[BEGIN Page]

In this, the last chapter of the introductory part of this book, we illustrate the use of SETL by giving a variety of programs which exhibit its features and can serve as useful models ol style. Some of the smaller programs present significant algorithms; the larger examples show how more substantial programming problems and applications can be addressed.
A graph is a collection of nodes, pairs of which are connected by edges (see Section XXX). Graphs come in two varieties, directed graphs, each of whose edges has a specified starting node and target node, and undirected graphs, whose edges can be traversed in either direction. The most natural SETL representation of a directed graph G is a set of ordered pairs [x, y], each such pair representing an edge with starting node x and target node y. It is convenient to represent an undirected graph G in the same way, but in this case the reversed edge [y, x] belongs to G whenever [x, y] belongs to G. This representation also allows us to regard G as a multivalued map: G{x} is the set of nodes connected to x by some edge. The following algorithm makes use of this fact.
Given an undirected graph G, the Eulerian path problem, named after the famous mathematician Leonhard Euler (1707-83), "who calculated as other men breathe," is to traverse all the edges of G exactly once by a single unbroken path p which starts at some node x of the graph and ends at some other node y (which might be the same as x). We can think of such a path, called a Eulerian path, as "using up" edges as it traverses them. Euler used the following argument to determine which graphs contain paths p of this kind. If a node z along p is different from the starting and ending nodes x and y of p, then immediately after p has reached z along one edge p will leave it along some other edge, and thus p will always use up an even number of the edges which touch any node z of p not equal to x or y. The same remark applies to the starting node x if x = y, but if x and y are different then p must use up an odd number of the edges touching x and an odd number of the edges touching y. It follows that a Eulerian path p which traverses all the edges of G just once can only exist if G is connected and either has no nodes x touched by an odd number of edges or has exactly two such nodes x, y; and in this latter case every Eulerian path p must start at one of x, y and end at the other.

[END Page]
[BEGIN Data records]

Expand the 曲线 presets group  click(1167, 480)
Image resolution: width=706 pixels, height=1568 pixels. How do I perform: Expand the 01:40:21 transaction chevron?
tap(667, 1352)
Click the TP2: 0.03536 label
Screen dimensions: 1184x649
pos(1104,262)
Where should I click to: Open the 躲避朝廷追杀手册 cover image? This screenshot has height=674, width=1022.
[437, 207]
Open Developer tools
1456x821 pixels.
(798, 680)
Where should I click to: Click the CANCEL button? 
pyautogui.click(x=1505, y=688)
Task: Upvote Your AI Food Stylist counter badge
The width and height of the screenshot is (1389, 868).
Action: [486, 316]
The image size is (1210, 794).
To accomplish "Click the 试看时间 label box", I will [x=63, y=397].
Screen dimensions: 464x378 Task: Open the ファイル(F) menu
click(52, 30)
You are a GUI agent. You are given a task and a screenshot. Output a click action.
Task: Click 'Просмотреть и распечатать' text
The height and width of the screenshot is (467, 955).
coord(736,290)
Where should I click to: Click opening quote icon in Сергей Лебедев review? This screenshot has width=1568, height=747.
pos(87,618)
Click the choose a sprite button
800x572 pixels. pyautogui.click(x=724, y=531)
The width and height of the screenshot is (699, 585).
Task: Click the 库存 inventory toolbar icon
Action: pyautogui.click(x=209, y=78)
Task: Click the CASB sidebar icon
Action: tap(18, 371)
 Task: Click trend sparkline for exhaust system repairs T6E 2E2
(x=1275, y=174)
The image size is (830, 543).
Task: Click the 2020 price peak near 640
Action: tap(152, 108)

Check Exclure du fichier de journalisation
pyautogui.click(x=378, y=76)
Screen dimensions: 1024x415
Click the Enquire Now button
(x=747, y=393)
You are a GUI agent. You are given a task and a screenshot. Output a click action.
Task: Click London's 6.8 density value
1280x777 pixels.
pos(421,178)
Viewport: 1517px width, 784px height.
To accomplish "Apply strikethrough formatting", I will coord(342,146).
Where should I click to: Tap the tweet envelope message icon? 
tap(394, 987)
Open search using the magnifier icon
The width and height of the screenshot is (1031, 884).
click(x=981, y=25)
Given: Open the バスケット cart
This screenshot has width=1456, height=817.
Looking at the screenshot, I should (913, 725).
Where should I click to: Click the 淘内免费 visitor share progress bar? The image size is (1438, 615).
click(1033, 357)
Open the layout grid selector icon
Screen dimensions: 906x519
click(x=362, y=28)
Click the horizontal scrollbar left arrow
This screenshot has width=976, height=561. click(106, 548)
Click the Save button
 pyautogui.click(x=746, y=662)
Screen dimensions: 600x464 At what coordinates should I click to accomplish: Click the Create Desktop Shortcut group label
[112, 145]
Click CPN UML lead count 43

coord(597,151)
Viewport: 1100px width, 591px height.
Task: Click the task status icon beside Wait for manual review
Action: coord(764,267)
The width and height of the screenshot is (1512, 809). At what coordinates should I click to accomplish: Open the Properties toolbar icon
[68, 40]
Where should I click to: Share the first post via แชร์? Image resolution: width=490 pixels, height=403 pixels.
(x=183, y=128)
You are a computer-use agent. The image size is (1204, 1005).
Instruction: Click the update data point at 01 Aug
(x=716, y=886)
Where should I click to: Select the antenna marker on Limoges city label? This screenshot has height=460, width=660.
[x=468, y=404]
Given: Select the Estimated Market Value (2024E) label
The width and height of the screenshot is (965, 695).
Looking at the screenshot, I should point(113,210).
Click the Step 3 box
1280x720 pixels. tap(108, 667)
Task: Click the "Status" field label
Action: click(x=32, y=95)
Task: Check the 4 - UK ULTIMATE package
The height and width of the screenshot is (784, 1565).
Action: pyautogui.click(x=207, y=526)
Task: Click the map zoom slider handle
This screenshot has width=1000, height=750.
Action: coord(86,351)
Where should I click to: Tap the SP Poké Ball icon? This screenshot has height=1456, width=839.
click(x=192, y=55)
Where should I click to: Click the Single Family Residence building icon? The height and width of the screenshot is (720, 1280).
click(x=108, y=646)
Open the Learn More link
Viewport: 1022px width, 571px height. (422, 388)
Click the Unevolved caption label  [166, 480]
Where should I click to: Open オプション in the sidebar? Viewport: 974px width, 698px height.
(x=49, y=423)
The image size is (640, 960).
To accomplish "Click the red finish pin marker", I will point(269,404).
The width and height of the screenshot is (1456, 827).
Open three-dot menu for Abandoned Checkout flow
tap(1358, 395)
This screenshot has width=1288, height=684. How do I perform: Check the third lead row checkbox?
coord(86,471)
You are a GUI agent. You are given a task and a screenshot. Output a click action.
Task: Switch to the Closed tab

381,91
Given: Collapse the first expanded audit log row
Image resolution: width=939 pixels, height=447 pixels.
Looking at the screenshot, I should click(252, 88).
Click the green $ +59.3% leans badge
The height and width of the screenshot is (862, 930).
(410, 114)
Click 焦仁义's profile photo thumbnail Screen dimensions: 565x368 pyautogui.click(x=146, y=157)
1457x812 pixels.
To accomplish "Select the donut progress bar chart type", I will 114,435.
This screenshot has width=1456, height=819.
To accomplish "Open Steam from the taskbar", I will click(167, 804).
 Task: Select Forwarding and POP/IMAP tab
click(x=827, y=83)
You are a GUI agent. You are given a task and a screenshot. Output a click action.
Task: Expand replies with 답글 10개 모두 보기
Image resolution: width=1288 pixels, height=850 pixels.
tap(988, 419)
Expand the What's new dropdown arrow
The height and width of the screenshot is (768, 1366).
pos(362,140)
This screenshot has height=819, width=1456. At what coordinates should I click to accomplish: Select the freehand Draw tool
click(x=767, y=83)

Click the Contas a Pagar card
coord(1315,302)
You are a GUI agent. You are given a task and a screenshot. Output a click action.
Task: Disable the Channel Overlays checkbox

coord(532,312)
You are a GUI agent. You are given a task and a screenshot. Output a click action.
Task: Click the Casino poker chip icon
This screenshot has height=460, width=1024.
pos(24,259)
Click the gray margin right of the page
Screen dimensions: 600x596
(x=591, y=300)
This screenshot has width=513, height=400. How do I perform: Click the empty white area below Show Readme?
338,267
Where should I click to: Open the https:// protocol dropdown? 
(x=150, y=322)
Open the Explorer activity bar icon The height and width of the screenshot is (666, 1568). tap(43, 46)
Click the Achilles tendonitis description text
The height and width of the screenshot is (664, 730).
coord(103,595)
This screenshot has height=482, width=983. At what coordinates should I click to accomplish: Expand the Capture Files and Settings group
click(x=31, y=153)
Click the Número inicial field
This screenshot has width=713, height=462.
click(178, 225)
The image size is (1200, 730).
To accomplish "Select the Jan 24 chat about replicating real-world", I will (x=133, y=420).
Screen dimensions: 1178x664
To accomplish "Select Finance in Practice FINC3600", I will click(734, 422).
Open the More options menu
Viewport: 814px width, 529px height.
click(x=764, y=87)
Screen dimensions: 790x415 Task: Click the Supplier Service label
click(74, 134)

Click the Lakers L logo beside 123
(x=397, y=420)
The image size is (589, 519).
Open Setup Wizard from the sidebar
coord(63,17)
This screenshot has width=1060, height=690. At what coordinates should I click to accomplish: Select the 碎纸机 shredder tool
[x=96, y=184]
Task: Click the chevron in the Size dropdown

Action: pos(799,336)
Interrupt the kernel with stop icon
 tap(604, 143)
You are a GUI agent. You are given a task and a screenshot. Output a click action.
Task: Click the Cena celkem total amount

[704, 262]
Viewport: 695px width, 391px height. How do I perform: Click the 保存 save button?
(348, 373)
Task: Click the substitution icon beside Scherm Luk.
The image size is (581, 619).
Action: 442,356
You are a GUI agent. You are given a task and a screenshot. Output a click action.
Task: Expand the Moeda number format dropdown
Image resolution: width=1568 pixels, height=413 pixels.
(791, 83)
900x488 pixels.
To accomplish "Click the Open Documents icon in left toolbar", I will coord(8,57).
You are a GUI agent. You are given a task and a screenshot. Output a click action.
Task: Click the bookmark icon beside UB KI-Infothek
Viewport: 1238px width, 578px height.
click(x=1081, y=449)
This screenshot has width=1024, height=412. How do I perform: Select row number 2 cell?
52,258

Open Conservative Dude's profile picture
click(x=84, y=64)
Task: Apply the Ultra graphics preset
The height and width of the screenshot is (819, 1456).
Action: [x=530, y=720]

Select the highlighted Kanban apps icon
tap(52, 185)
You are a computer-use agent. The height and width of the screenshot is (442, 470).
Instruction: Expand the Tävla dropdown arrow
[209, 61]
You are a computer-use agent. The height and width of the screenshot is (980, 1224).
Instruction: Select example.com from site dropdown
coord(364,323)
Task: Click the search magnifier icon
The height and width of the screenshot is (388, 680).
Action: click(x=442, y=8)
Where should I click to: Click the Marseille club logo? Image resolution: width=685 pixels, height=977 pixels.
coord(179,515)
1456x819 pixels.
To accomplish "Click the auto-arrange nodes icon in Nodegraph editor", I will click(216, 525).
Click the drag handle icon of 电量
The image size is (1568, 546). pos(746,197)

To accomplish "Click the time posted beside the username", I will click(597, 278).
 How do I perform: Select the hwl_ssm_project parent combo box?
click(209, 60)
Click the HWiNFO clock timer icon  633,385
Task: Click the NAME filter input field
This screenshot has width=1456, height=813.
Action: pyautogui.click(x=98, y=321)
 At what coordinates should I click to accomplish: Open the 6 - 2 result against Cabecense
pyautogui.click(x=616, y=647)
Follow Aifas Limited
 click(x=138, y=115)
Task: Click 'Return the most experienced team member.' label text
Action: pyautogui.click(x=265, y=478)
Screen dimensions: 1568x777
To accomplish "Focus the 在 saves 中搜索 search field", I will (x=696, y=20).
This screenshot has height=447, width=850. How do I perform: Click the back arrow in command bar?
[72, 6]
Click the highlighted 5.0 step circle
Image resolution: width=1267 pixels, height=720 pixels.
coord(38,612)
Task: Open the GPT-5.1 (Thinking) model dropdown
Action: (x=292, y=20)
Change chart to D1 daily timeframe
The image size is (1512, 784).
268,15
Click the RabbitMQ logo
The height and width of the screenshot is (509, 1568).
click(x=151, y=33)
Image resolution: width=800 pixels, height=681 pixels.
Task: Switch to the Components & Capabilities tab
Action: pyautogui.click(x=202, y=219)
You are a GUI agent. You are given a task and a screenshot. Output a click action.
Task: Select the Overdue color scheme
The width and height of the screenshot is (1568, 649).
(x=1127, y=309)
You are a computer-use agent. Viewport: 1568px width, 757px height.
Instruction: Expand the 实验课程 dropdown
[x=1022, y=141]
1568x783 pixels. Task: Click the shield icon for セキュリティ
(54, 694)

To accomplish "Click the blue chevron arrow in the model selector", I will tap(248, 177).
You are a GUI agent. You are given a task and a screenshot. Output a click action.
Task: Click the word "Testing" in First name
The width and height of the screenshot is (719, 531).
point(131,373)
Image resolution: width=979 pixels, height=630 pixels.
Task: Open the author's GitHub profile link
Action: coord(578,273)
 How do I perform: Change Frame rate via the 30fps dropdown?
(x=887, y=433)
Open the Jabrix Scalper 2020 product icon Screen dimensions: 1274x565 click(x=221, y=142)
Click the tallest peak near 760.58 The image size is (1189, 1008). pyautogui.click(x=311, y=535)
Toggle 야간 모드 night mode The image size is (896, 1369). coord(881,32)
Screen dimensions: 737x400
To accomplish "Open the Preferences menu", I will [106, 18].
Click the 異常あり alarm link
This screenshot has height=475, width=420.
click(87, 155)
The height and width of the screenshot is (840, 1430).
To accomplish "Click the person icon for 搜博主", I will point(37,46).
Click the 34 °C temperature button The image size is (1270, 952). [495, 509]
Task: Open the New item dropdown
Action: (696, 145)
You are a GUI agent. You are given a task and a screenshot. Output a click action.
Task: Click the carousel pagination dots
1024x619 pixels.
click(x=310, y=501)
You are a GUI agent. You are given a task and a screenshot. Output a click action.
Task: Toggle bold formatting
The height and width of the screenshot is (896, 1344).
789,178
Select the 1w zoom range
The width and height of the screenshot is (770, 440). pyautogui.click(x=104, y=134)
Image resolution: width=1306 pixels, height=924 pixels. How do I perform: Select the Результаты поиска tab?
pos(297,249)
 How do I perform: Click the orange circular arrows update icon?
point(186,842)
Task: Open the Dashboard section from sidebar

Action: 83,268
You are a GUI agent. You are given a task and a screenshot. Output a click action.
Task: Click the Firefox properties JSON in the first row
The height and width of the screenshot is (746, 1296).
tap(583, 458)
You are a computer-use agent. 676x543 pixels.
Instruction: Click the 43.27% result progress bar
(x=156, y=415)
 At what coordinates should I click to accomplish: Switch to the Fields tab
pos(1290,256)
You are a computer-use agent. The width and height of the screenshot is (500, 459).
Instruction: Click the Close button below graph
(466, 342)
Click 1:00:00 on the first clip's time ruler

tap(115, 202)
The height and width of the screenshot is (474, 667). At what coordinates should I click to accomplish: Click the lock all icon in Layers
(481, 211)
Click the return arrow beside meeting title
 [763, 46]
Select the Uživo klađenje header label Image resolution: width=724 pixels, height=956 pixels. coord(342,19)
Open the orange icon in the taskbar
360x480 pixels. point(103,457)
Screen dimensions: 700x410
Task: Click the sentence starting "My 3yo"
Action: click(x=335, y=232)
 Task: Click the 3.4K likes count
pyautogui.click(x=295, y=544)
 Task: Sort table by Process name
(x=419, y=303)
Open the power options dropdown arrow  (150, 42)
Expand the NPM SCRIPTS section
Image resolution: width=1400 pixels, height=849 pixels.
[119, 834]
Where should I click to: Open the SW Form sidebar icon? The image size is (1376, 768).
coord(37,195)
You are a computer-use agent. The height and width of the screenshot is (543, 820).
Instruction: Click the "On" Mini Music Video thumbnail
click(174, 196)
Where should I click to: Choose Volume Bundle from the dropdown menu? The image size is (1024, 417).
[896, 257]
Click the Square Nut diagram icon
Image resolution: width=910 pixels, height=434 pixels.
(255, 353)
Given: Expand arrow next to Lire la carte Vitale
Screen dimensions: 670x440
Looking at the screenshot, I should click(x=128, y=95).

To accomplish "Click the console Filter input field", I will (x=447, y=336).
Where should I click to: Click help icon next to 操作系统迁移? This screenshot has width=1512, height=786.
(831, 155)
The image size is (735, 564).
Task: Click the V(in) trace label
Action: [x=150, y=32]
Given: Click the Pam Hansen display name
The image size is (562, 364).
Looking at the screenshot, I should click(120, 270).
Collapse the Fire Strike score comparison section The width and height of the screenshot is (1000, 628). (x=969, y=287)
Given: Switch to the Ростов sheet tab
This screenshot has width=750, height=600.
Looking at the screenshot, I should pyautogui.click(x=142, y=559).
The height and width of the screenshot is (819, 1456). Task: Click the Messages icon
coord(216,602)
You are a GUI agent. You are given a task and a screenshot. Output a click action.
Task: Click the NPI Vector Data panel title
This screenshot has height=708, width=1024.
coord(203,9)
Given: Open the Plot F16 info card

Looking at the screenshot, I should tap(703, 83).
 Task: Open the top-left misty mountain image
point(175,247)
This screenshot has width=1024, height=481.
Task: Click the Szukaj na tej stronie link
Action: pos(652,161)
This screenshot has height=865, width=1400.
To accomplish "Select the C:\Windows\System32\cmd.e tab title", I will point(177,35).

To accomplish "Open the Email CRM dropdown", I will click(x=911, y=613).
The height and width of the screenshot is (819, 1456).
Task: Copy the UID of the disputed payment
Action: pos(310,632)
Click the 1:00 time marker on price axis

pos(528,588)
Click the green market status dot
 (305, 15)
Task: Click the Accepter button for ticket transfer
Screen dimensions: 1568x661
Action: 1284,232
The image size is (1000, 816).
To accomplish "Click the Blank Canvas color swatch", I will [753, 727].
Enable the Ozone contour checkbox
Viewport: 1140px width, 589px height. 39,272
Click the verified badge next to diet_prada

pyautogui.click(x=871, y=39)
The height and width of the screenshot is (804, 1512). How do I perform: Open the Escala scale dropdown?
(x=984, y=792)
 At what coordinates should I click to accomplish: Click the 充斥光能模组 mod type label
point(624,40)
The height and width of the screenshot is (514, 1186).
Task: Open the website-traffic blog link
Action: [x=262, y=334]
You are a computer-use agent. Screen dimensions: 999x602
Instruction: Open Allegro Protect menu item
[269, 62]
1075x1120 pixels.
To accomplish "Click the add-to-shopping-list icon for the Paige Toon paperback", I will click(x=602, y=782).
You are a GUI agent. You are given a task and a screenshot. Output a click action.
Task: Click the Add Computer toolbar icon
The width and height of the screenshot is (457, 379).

[END Data records]

• [Written instruction] Turn the paragraph of the SETL passage that begins "A graph is a collection of nodes" into a short bulleted list that keeps its main facts. The rows are separate material, unrelated to the text.

• [Solution for this task]
- A graph is a set of nodes, with pairs of nodes joined by edges.
- There are two kinds: directed graphs, where each edge has a set starting node and target node, and undirected graphs, whose edges can be crossed either way.
- In SETL, a directed graph G is most naturally a set of ordered pairs [x, y], each one an edge from starting node x to target node y.
- An undirected graph is stored the same way, but whenever [x, y] is in G, the reversed edge [y, x] is too.
- This lets G be treated as a multivalued map: G{x} is the set of nodes joined to x by some edge.